I suspect many patients previously (and perhaps even now) diagnosed with “toxic-metabolic encephalopathy” may have PRES. MRI is often needed to clinch the diagnosis, but it is most useful to exclude alternative diagnoses. Many clinicians believe that PRES cannot be diagnosed without seeing the characteristic pattern of vasogenic edema on MRI acquisitions, but that is not true. MRI findings can be atypical, the extent of edema may not correlate with the severity of the clinical presentation, and some patients presenting with typical clinical features of PRES (altered consciousness, cortical blindness, seizures, and acute hypertension) have a normal MRI result and still follow the typical evolution of PRES.

Current Knowledge

Posterior reversible encephalopathy syndrome is a major manifestation in intensive care units in patients who are hypertensive or have a sepsis syndrome. Hemorrhage in the areas of vasogenic edema occurs in 10–20% of cases, and there may be mild subarachnoid hemorrhage. PRES can be expected with a sudden surge of hypertension, poor kidney function, autoimmune disease, and evolving gram-positive sepsis. Neurointensivists have induced it by increasing blood pressure with vasopressors in aneurysmal subarachnoid hemorrhage [11] and may have driven up the blood pressure even more when the patient did not respond.
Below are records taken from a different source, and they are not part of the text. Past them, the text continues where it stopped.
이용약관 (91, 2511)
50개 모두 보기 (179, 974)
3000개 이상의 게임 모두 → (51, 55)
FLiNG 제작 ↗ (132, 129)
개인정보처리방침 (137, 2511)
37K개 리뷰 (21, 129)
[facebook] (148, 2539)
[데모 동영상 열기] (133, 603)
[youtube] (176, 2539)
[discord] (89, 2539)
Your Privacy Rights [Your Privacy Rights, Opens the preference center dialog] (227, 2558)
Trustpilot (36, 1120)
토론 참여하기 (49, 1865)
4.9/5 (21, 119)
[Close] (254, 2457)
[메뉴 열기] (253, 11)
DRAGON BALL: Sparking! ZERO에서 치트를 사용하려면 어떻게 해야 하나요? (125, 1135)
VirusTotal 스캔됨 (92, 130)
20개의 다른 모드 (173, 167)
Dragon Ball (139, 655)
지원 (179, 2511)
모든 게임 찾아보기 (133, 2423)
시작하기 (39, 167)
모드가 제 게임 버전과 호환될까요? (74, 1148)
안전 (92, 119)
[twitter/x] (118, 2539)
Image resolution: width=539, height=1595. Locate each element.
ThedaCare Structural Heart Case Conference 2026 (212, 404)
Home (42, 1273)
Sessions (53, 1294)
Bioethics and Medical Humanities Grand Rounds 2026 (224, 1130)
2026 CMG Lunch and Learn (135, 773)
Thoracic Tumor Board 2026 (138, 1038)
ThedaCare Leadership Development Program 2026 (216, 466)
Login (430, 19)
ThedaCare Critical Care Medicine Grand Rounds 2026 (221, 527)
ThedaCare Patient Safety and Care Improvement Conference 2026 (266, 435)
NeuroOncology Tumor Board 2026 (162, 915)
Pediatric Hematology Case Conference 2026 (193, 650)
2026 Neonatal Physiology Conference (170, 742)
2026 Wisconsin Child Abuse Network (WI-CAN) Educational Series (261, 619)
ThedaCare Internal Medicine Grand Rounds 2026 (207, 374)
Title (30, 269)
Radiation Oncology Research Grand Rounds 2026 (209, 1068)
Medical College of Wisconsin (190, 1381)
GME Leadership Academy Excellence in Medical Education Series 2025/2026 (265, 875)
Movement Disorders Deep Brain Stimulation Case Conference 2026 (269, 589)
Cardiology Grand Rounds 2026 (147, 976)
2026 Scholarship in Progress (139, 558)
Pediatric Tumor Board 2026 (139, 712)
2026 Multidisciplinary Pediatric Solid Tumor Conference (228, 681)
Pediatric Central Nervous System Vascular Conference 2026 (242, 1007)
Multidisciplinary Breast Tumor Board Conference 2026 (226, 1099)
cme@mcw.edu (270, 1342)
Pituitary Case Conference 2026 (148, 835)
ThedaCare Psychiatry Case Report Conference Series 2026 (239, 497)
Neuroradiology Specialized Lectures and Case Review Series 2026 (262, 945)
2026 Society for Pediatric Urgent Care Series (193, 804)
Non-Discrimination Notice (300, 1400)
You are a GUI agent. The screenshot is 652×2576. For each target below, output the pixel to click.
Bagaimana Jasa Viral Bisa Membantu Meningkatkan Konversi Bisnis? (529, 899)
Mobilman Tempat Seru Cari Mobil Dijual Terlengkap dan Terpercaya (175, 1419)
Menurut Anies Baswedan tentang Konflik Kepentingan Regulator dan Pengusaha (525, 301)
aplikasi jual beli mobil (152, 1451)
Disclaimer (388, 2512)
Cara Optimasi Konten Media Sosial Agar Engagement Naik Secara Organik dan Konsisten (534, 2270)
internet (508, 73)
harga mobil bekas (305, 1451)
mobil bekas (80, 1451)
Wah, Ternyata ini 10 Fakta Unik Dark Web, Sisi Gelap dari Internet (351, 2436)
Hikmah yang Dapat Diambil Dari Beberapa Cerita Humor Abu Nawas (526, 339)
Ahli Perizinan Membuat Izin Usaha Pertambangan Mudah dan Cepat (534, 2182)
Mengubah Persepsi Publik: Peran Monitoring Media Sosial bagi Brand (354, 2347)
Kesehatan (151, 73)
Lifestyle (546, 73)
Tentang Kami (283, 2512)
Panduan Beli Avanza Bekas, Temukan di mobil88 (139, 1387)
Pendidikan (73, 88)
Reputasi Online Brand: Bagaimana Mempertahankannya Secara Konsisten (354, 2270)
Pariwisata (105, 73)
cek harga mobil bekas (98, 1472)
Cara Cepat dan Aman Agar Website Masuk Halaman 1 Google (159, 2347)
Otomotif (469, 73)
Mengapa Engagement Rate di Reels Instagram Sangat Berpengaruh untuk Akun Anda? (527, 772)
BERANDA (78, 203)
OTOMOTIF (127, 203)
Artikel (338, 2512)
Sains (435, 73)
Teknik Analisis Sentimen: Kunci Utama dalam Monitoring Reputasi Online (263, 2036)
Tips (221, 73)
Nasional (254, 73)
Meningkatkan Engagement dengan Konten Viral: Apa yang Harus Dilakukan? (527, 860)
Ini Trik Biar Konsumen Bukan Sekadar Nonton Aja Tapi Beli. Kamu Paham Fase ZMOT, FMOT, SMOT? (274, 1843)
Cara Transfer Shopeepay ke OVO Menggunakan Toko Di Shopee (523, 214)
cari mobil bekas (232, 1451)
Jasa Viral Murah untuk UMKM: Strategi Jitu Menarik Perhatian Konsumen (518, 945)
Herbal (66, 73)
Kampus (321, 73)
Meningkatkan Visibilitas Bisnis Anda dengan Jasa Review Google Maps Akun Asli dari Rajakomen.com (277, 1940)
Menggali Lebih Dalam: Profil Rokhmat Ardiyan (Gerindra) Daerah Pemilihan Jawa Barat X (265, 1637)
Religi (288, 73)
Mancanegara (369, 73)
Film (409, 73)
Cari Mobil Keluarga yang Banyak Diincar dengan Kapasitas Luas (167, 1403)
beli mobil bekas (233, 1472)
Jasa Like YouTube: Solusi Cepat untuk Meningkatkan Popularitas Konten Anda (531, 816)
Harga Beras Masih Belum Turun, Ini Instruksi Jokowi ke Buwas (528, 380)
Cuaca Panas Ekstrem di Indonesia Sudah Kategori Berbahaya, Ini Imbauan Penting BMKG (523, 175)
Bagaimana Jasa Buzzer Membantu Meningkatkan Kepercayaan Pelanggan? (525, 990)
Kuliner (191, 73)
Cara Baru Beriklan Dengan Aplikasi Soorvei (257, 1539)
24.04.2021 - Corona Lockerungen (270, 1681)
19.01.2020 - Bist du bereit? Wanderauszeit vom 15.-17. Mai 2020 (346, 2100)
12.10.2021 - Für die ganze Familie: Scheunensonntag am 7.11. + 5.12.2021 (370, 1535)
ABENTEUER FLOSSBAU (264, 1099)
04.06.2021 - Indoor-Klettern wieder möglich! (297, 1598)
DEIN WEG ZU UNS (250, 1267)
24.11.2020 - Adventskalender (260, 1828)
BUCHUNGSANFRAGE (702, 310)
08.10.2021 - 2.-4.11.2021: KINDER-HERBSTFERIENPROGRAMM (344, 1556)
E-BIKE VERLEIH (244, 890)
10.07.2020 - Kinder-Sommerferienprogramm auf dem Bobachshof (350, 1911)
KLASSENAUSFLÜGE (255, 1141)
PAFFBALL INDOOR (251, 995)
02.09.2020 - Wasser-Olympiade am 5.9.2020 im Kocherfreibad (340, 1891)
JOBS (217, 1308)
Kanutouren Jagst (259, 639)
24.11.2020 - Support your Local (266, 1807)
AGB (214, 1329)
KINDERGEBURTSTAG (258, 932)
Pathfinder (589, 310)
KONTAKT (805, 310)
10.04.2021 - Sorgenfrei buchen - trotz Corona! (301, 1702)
In any unexplained “altered mental status” in a patient with advanced kidney disease (with or without hypertensive urgency), it is important to consider PRES and to pursue the diagnosis. What has become clear over the years is that PRES is a major manifestation of acute renal disease and end-stage renal disease. Mostly, PRES is related to major flare-ups of hypertension or new presentation of severe hypertension, but this relationship is not necessary to see this complication. PRES can be expected with a sudden surge of hypertension, poor kidney function, autoimmune diseases, and evolving gram-positive sepsis. When the cerebral perfusion pressure exceeds 150 mm Hg, there is no further possibility for arterial vasoconstriction, and arteries come under significant pressure. When the mean arterial blood pressure increases above this upper limit of autoregulation, the resistance arteries are unable to maintain vasoconstriction, and a so-called sausage stringing, with dilated segments and local areas of constriction, will eventually lead to more dilatation of the arterial bed and a passive increase in cerebral blood flow. These arteries may leak, and vasogenic brain edema may occur.

Hinchey et al. [7] concluded their responses to the letters to the editor with “Once the medical community becomes aware of this condition, there should be many new insights into its pathogenesis.” That is what happened since their publication, and the new abbreviation “PRES” can be found in thousands of PubMed titles.